• **Brief**
In the entries below, find the line with "Click the Build hammer icon" and print exactly every line from there up to and including the line with "Given: Expand the hidden bookmarks chevron", with no other lines.

[Data provided Boundary: Start]

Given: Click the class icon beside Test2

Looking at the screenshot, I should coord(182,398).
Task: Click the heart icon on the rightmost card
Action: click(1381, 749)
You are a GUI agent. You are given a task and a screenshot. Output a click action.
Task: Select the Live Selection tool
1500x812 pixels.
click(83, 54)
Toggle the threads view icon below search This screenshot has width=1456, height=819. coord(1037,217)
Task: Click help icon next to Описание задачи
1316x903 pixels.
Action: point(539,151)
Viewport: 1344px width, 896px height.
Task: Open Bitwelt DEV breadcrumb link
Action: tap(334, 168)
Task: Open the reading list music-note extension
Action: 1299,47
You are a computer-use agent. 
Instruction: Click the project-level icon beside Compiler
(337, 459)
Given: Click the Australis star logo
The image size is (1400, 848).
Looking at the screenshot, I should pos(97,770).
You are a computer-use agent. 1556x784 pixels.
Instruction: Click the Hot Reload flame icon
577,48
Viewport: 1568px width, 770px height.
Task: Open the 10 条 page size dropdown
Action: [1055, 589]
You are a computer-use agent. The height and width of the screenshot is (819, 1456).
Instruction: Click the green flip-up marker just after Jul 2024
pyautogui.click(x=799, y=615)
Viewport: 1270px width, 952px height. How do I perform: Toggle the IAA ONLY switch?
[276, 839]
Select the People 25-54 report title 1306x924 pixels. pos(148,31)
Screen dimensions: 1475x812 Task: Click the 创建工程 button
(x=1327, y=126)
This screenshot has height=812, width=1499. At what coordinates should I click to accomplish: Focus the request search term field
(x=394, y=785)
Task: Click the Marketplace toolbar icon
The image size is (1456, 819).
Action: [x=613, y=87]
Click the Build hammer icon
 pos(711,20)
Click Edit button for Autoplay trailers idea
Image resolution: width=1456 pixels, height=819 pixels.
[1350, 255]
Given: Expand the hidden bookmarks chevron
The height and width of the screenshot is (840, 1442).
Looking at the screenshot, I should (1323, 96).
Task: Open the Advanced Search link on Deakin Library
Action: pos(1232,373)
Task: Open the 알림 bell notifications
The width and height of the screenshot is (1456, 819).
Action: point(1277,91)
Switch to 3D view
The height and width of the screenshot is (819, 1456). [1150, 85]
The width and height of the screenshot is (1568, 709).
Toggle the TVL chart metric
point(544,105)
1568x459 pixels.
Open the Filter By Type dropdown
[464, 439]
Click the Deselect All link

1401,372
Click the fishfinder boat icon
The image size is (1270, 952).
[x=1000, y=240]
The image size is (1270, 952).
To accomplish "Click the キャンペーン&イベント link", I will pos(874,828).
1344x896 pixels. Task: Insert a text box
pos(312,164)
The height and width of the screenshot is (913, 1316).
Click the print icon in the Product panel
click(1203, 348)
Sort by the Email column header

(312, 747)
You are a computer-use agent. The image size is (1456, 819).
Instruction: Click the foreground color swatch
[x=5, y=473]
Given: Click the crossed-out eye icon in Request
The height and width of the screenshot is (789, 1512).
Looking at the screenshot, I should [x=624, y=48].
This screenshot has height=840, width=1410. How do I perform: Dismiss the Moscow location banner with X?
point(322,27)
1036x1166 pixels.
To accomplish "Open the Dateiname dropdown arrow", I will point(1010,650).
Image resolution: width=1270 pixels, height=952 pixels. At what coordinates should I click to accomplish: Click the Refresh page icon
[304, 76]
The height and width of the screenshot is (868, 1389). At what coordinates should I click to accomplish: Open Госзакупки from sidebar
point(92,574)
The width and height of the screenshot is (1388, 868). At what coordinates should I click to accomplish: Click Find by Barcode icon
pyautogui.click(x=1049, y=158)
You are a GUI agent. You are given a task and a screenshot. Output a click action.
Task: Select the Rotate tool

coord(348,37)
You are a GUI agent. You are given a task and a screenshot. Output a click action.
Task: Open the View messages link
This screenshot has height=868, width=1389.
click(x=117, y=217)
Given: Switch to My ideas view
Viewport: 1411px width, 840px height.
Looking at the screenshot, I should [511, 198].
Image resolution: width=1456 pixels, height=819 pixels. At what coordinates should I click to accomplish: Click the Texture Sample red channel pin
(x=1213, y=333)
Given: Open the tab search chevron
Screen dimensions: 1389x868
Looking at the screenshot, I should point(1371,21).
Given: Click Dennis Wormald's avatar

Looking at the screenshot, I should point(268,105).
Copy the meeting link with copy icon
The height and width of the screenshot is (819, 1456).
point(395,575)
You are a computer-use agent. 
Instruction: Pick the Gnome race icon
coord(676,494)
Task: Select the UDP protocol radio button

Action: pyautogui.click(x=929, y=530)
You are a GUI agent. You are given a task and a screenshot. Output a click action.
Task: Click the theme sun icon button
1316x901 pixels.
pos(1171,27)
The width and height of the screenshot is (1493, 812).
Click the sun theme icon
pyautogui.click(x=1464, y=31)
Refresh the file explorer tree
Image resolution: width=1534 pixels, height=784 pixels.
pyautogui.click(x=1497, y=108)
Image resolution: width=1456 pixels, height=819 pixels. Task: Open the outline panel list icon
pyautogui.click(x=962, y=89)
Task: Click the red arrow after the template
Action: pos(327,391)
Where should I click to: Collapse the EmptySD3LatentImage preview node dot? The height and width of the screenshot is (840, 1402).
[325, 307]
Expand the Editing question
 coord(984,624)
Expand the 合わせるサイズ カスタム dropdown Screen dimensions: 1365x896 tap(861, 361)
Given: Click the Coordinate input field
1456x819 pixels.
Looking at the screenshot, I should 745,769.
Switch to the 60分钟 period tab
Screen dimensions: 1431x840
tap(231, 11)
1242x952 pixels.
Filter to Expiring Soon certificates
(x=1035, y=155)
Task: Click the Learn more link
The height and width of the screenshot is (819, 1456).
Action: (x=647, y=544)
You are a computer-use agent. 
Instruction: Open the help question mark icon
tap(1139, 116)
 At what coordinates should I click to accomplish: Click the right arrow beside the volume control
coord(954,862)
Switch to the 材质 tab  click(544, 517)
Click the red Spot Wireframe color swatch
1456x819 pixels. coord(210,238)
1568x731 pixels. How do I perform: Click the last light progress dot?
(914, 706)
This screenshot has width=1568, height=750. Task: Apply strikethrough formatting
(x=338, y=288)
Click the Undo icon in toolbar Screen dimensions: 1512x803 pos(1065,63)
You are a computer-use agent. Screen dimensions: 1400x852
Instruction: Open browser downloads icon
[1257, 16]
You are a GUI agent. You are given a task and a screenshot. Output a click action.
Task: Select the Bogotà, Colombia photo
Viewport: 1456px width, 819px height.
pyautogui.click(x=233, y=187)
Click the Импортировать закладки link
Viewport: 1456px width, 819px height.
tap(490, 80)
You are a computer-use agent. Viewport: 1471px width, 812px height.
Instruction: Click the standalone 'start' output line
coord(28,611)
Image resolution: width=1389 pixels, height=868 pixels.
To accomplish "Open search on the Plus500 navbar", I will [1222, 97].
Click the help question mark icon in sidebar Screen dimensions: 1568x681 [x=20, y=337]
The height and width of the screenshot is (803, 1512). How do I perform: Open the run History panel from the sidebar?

[Data provided Boundary: End]

• **Output below**
Click the Build hammer icon
 pos(711,20)
Click Edit button for Autoplay trailers idea
Image resolution: width=1456 pixels, height=819 pixels.
[1350, 255]
Given: Expand the hidden bookmarks chevron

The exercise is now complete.